The most enlightening part for me, though, was realizing that stressful situations are where I like my kids the most. They trust me there. No one argues. No one asks "why". No one runs around crazy like a chicken with their head cut off. They just stand perfectly still at my side and hold my hand. They trust me. I am their comfort and security. Those moments are why I became a parent. So open wide the gates of stress! Bring on the crowded malls and noisey restaurants! Welcome the strang smelly men who insist on talking to small children.

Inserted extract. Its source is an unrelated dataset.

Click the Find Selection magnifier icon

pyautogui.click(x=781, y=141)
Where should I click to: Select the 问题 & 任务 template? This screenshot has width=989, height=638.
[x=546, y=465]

MY CHILDREN NEED ME!
WOW! How refreshing!
Then BAM!
My sweet sweet child actually sat on the potty, still wearing her underwear, and pee peed.
I love being needed.

Friday, November 10, 2006

Intro

I feel as if I'm introducing myself to an Alcoholics Anonymous meeting...Hi, I'm 30 years old, married, the mother of two small children (3 & 1),and I think my children are trying to kill me by emotional suffocation.
I spent my day today moving our food out of our pantry. It doesn't matter to where. The point is why. Toys have taken over my house, not just in quantity, but in location. Every room has what might as well be land mines scattered throughout the carpet and rugs...Almost all of which make loud long-winded music when kicked at 3:00 a.m.
My solution of course is consolidation, and sadly, consolidating those toys is more critical to my existence than having a usable pantry.